Simply put, children can compare whether the quantitative relationship between two groups of objects is the same or different, and if it is different, it is more or less.
The corresponding questions can make children better perceive and distinguish each element in the collection. In order to let them know how to compare how much, the concept of number was formed. After learning to answer questions, children will no longer make mistakes because of the size of the space they occupy when counting things.
After learning the corresponding concepts, children can correspond to our Arabic numerals 1.2.3.4. For each object, know that 3 corresponds to 3 apples, 3 bananas, 3 spoons and so on. , that is, it really formed the concept of numbers. Perhaps, in the eyes of us adults, this is a very simple thing without thinking, but for children who are still thinking concretely, it is the first step to make them understand mathematics correctly by linking the so-called number with the amount of objects in reality.
Teaching objectives
course content
Content 1: Compare the quantity of two groups.
Question type: compare and learn one-to-one correspondence
For example, by contrast, are there as many kittens and small fish? Which is more and which is less?
Teaching methods:
(1) Guide children to learn to compare the number of two groups of objects by connecting, overlapping and side by side.
That is to say, let children who are not good at counting, or children who don't know the corresponding relationship between number and quantity, connect the up-and-down lines one by one. A kitten ate a fish.
(2) Let the children point with their fingers and describe what they are doing in words. Help children experience the correspondence between objects.
At this time, parents need to guide their children to describe. A cat ate a fish, two cats ate two fish, five cats ate five fish, and a cat (fish) came out. It is equally important to focus on action.
Content 2: Compare the quantity of two sets (upgrade to more levels)
Question type: What is the proportion?
Example: What is □ greater than ○? ○ How much less than△? △ How much more than□?
Teaching method: one-to-one correspondence, you can count the number of each number first, and then write it on the side. When comparing with each other, circle the same number first. For example, there are five circles in the picture above. Let the children circle them all. When comparing with squares, circle five squares first, then count a few, and guide children to say that there are more squares than circles, and there are two more.

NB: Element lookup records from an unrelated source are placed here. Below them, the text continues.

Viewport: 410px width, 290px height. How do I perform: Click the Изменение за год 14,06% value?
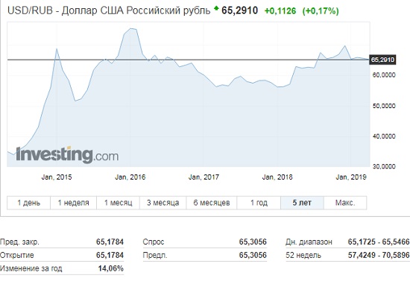click(110, 268)
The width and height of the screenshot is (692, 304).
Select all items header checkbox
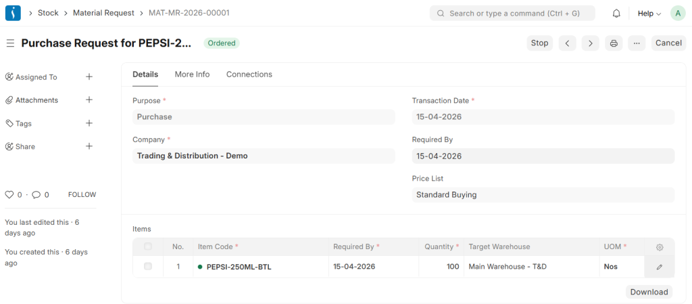click(148, 247)
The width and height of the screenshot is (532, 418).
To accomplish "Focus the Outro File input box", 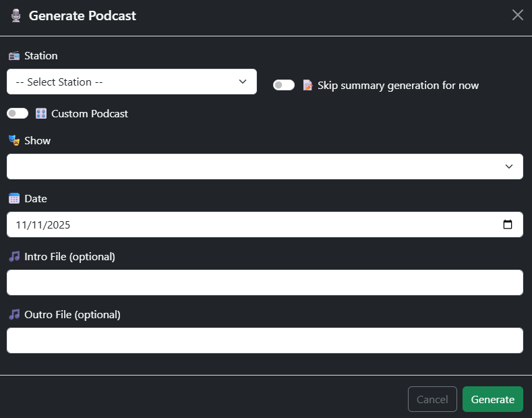I will click(x=264, y=340).
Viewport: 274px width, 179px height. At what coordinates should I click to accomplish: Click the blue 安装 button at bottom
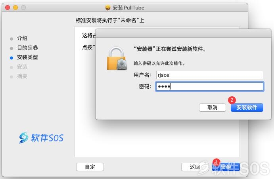226,167
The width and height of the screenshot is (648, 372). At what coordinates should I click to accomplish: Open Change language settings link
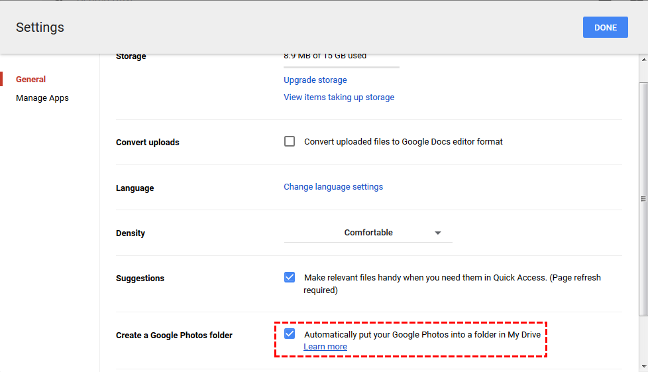(x=333, y=187)
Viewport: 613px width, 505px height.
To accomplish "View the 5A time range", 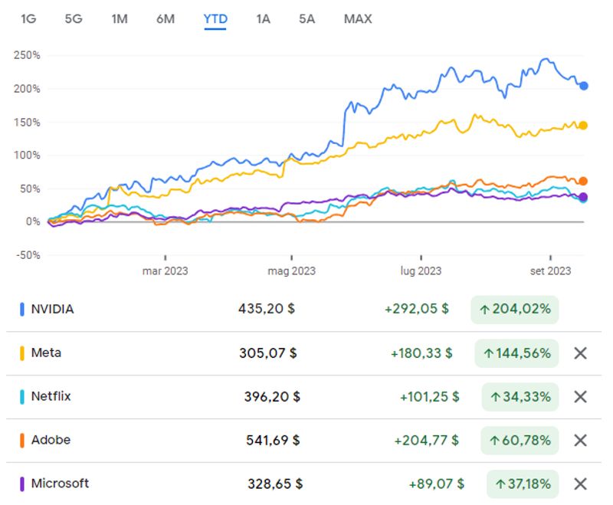I will pos(307,19).
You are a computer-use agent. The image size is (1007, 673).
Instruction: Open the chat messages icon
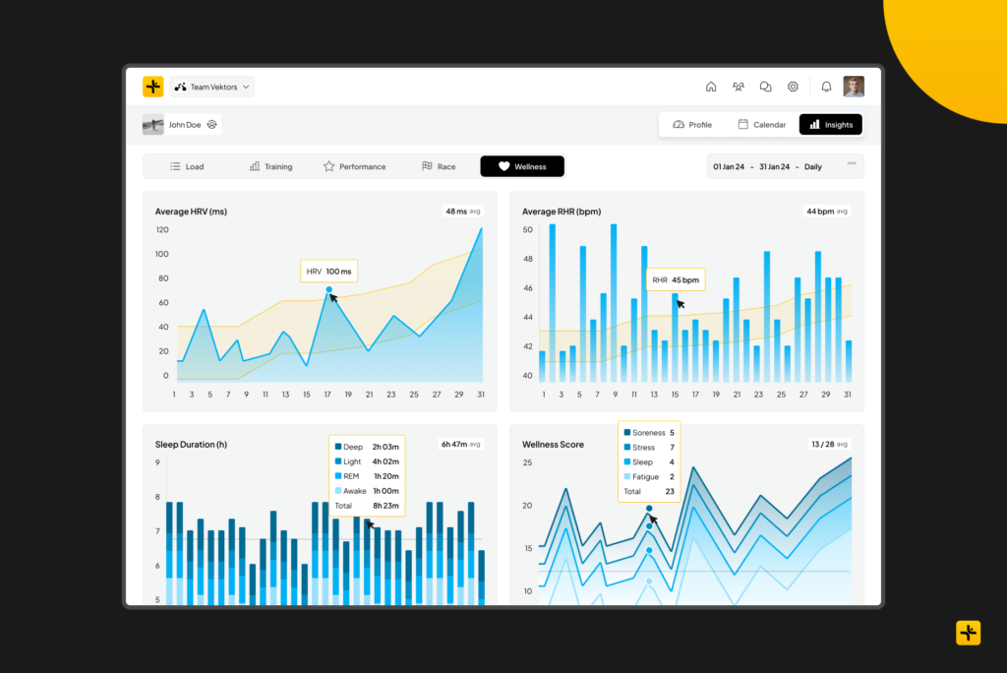point(766,87)
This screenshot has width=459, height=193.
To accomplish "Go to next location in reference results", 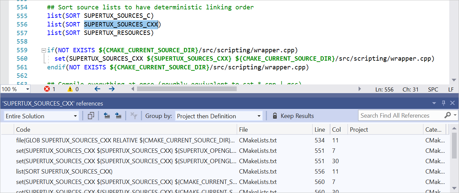I will (x=118, y=115).
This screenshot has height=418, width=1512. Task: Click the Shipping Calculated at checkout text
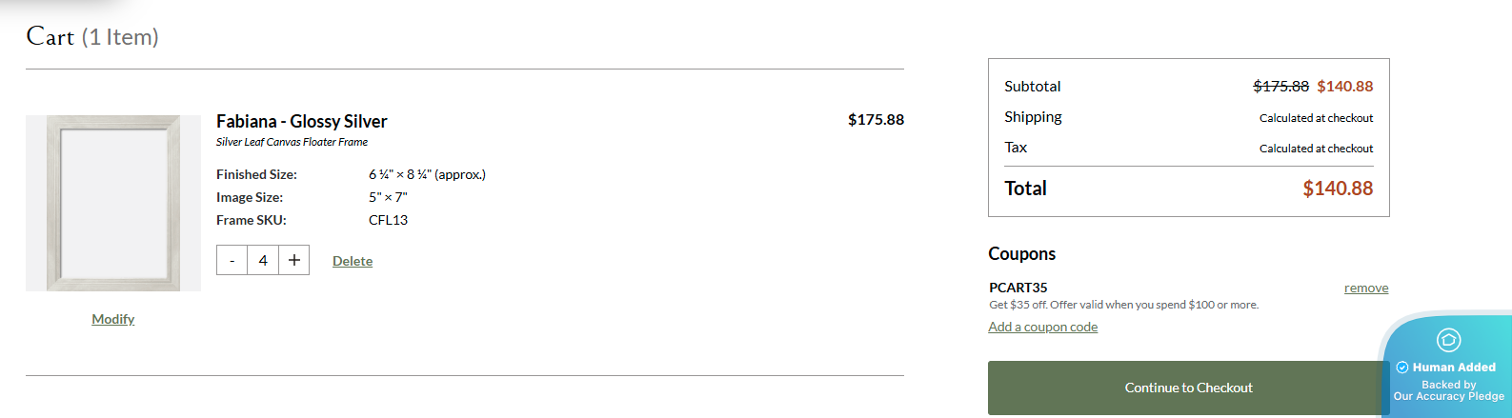1316,118
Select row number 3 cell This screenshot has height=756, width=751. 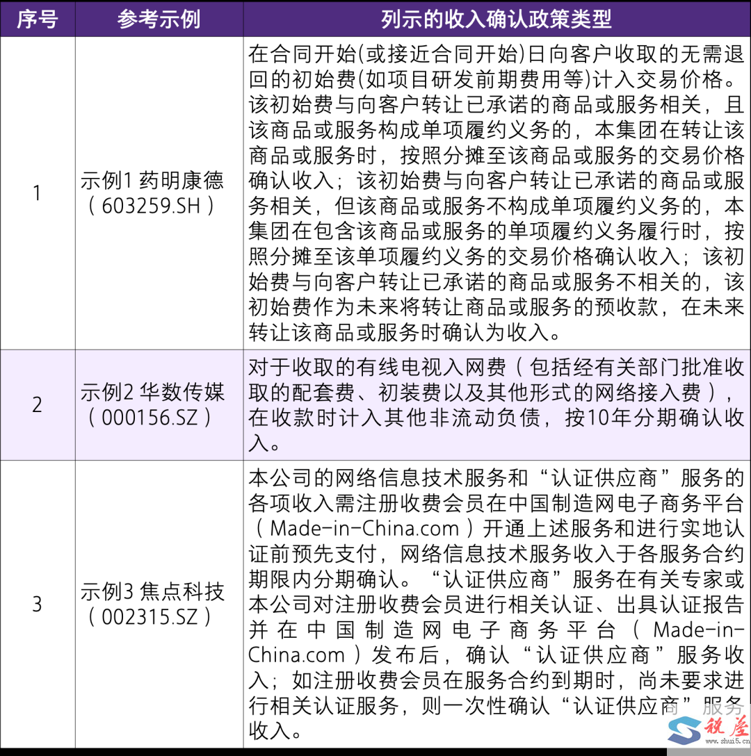click(x=38, y=605)
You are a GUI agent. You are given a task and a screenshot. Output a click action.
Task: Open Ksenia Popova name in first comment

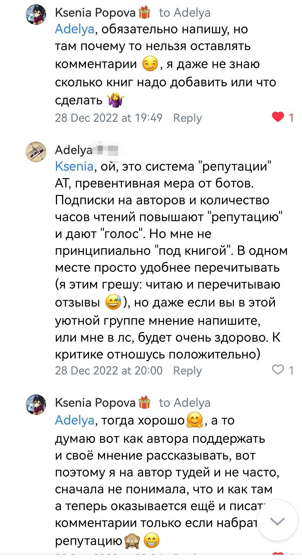pos(95,13)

You can also use the connection method, overlapping method and juxtaposition method in content one (more suitable for low-level children at the beginning).
Similarly, children who have mastered this concept and method can also guide them to say that they are missing a few.
Content 3: Understanding and application of comparative symbols
On the basis of mastering the first two contents, teach children how to use mathematical symbols.
Question 1: Comparison of the number of objects between the two groups.
Example: Look at the picture and write the numbers and proportions.
Teaching method: reciting children's songs
A big mouth faces a large number (many) and a sharp mouth faces a decimal number (few).
The less than sign is hidden on the left, and the greater than sign is hidden on the right.
Parents can guide this paragraph by saying, "How many flowers and leaves are there? That's more. Then use the symbol that your mother taught you just now. There are six flowers, more. The big mouth of the symbol should be shameless? " This symbol sounds bigger than the symbol because it has a big mouth in front. "
Guide a few times more, and I believe that children will learn it soon.
Question 2: the ratio of numbers (which will be discussed in the comparison chapter of subsequent numbers)
Content 4: Uniform distribution
Question type: How can there be as many?
Example: Mom has 5 apples and the baby has 9 apples. How can we have as many apples?
Teaching methods:
(1) Low level: Match as many apples as possible one by one by connecting and placing them side by side, see how many apples are left, and then guide the children one by one.
(2) High level: Tell how many apples there are in the two piles through calculation, and how many are more (calculate the allowable quantity), and then divide them equally. (the basis of division of numbers)
Note: the teaching should be gradual, and the courses corresponding to 1-2 should be taught consciously before the children enter the kindergarten, and should be taught simultaneously with the point courses. Because this is the most basic course in the number sense enlightenment, it needs a lot of physical exercises, so it is difficult to achieve the teaching effect in family life after entering the kindergarten or institution. It is not so much a small class for children as a practical class for parents' number sense enlightenment teaching.